#### Page excerpt

When they sit down to write the history of the designer jeans giant Guess Inc., 1996 is not likely to emerge as one of the company’s high points.

Dogged by problems with the U.S. Department of Labor, a bitter battle with an aggressive garment workers’ union, a spate of negative publicity and a lackluster public stock offering, the company capped a troubled year last week with the announcement that it is moving the bulk of its production activities out of Los Angeles to Mexico and South America.

The news shocked many in Los Angeles, sparking fears that other local apparel companies may follow the lead of the region’s largest garment manufacturer.

Guess characterized the move as an attempt to keep its edge in the increasingly competitive world of designer jeans and accessories.

“The landscape has changed, said Guess spokesman Michael Sitrick. “If you’re going to remain competitive, you have no choice but to move to where the most competitive costs are.”

But industry insiders say it’s impossible to separate Guess’ decision from the numerous problems the company has faced in recent months.

“With the constant oversight, finger-pointing and negative attacks, you start to look at your options,” said Ilse Metchek, executive director of the California Fashion Association. “And Guess has other options.”

Guess is not out the woods yet. In response to the company’s decision to move about 65 percent of its production offshore, the apparel workers’ union, Unite, filed unfair labor practice charges against Guess with the National Labor Relations Board. Unite is charging that the relocation is in retaliation for union organizing activities at Guess and its contracting shops.

Guess, for its part, has continued to insist that the move is unrelated to its labor troubles.

Guess has suffered from labor woes for the past several years. But the battle truly began to heat up about a year ago, when Unite began an aggressive organizing campaign at the company and its contracting shops.

In August, the union filed a class-action lawsuit against Guess and several of its contractors, accusing them of violating a number of labor laws, including non-payment of minimum wage and overtime.

Vigorously denying those charges, Guess fired back with a defamation suit against Unite and some of its officials.

The controversy couldn’t have come at a more inopportune time.

On Aug. 8, just days after the Unite suit was filed, Guess issued its long-awaited initial public stock offering on the New York Stock Exchange. The offering already had been delayed twice, with the company reducing the sale from 9.2 million to 7 million shares and trimming the per-share price to $18 from original estimates of $21 to $23.

#### Given task 1
In the records, starting at the line containing "506x900 pixels. At" and ending at the line containing "Action: click(x=1299, y=339)", substitute "sidebar" for "hamburger" and reproduce those lines with nothing else changed.
The news article about Guess Inc. has no connection to the records that follow it.

#### Data for this task
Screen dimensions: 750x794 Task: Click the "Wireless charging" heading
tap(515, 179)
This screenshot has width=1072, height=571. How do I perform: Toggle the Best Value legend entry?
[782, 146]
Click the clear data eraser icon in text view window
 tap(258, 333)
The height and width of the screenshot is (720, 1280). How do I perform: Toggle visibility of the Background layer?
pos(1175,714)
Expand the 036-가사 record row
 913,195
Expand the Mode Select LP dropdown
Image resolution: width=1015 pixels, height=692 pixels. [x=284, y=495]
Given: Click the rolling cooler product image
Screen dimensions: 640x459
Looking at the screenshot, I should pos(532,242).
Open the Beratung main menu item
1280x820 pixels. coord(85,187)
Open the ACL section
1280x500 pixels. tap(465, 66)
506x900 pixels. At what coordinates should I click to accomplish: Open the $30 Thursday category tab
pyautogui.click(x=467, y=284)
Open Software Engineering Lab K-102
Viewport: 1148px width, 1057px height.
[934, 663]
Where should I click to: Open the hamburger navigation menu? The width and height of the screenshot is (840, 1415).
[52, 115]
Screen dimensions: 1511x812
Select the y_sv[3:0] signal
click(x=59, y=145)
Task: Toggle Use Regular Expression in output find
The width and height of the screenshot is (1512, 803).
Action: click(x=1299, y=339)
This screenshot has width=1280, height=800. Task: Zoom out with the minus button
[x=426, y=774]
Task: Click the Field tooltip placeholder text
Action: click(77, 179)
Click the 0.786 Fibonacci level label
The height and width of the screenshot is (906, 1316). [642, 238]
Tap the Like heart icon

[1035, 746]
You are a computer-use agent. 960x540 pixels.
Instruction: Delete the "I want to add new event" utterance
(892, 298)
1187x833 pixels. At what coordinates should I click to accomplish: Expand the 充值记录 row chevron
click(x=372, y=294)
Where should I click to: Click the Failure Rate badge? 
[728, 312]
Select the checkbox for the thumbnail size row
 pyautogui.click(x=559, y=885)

#### Given task 2
Resume the news article about Guess Inc.'s troubled year from the point where it stops.

#### Written response 1
506x900 pixels. At what coordinates should I click to accomplish: Open the $30 Thursday category tab
pyautogui.click(x=467, y=284)
Open Software Engineering Lab K-102
Viewport: 1148px width, 1057px height.
[934, 663]
Where should I click to: Open the sidebar navigation menu? The width and height of the screenshot is (840, 1415).
[52, 115]
Screen dimensions: 1511x812
Select the y_sv[3:0] signal
click(x=59, y=145)
Task: Toggle Use Regular Expression in output find
The width and height of the screenshot is (1512, 803).
Action: click(x=1299, y=339)

#### Written response 2
Labor woes, along with investors’ diminished appetite for apparel IPOs, rendered Guess’ entry into the financial markets a rather tepid affair. The stock opened at $18, climbed a bit to $18.25, then closed back at $18, on volume of 3 million shares on the first day of trading.

“The timing couldn’t have been worse,” Ryan Jacob, research director for IPO Value Monitor in New York, said at the time of the offering.

In the weeks to come, Guess’ stock price fell as low as $11.50. It has spent much of its short life mired in the $13 range, closing at $13.62 on Jan. 16.

It wasn’t just labor issues that kept investors at bay.

Some analysts also harbored concerns about the extremely lucrative compensation packages of the company’s founder and chairman, Maurice Marciano, and his two brothers, Paul and Armand.

Controversy has followed the Marciano brothers ever since Guess burst onto the fashion scene in the early 1980s. Perhaps the Marciano’s most infamous episode was the much publicized split between Georges Marciano, the company’s former CEO, and his brothers over the direction in the company in 1992. That led to Georges leaving the company for good.

Nonetheless, the Marcianos were able to grow their company into the world’s best-selling designer jeans brand with cutting-edge marketing and one of the industry’s most lucrative brand names.

But in recent years, Guess has faced increasing competition from other designers. Calvin Klein’s CK line now controls about 40 percent of the U.S. designer jeans market. Guess has about 20 percent and is being challenged by such relative newcomers as Tommy Hilfiger and Diesel.

But industry insiders caution against writing off the Marcianos just yet.

For the first nine months of 1996 the most recent numbers available Guess posted net earnings of $55.2 million, compared with $49.5 million for the like period of 1995.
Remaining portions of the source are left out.